### Instructions to follow
Please give the records below again in full, exactly, with the images left out.

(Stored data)

* * * * * * *

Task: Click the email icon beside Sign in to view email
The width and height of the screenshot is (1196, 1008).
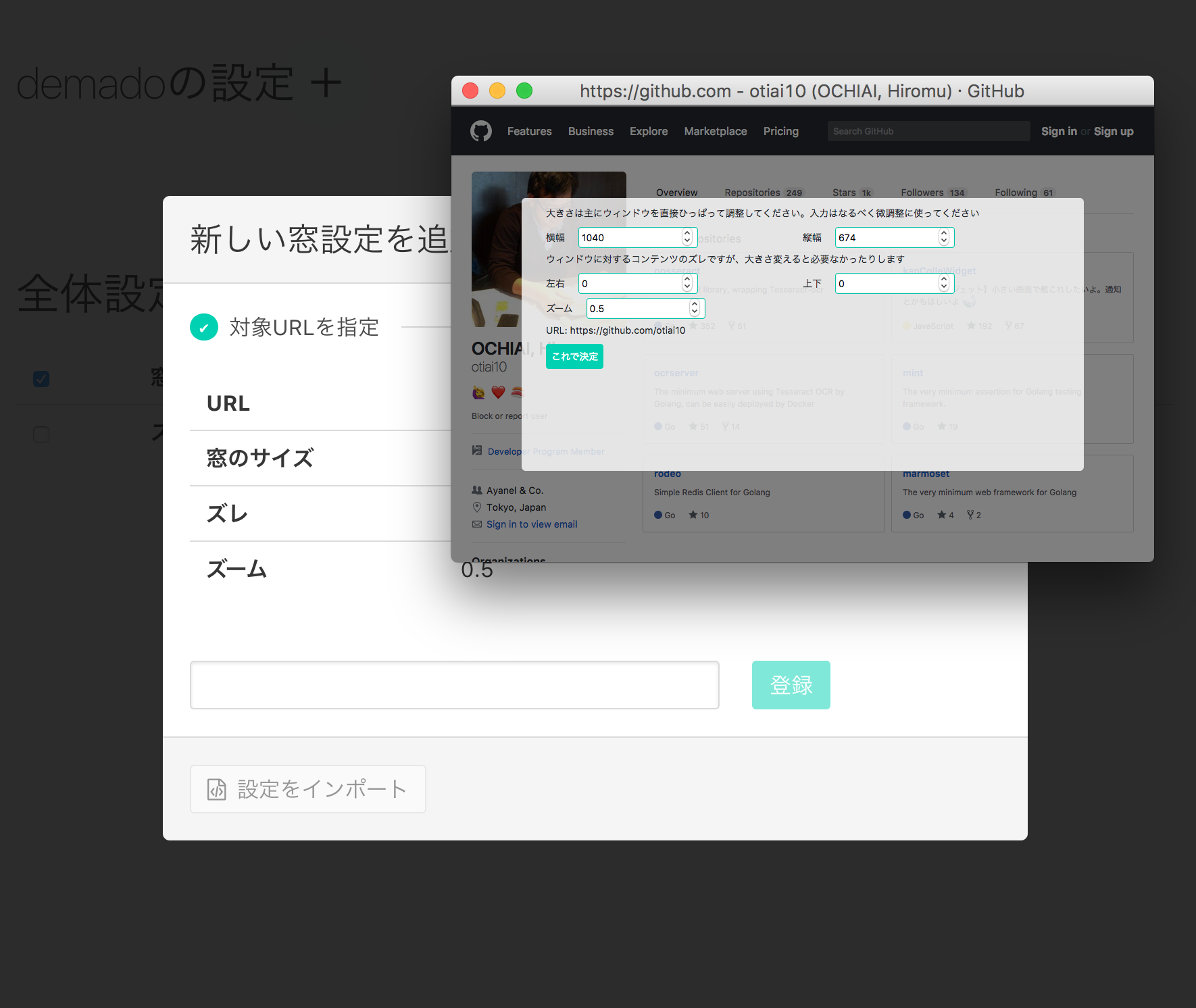Action: tap(477, 524)
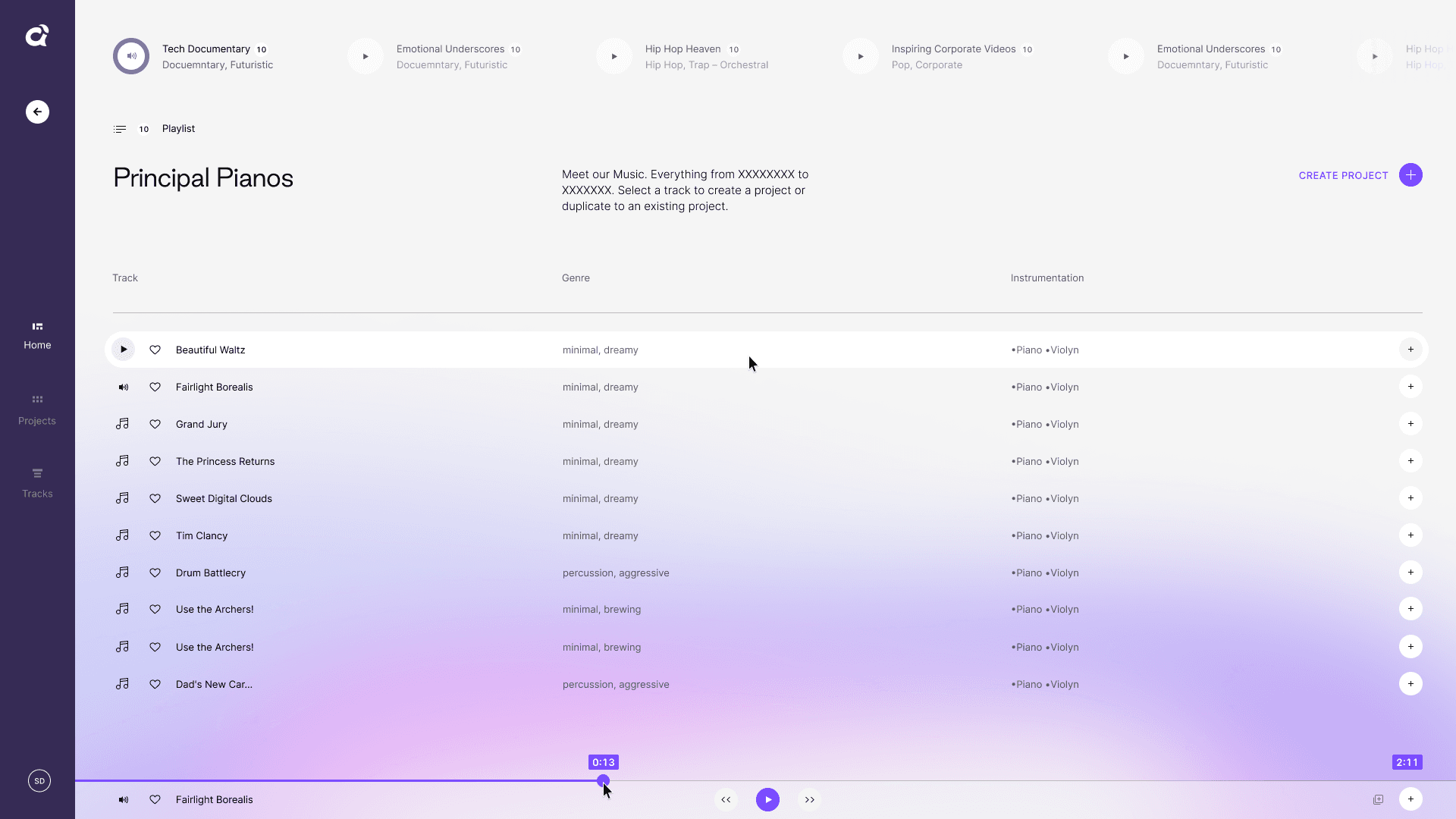Viewport: 1456px width, 819px height.
Task: Open the Tracks section in sidebar
Action: 37,482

* * * * * * *

### Solution to the exercise
Task: Click the email icon beside Sign in to view email
The width and height of the screenshot is (1196, 1008).
Action: tap(477, 524)
Viewport: 1456px width, 819px height.
Task: Open the Tracks section in sidebar
Action: 37,482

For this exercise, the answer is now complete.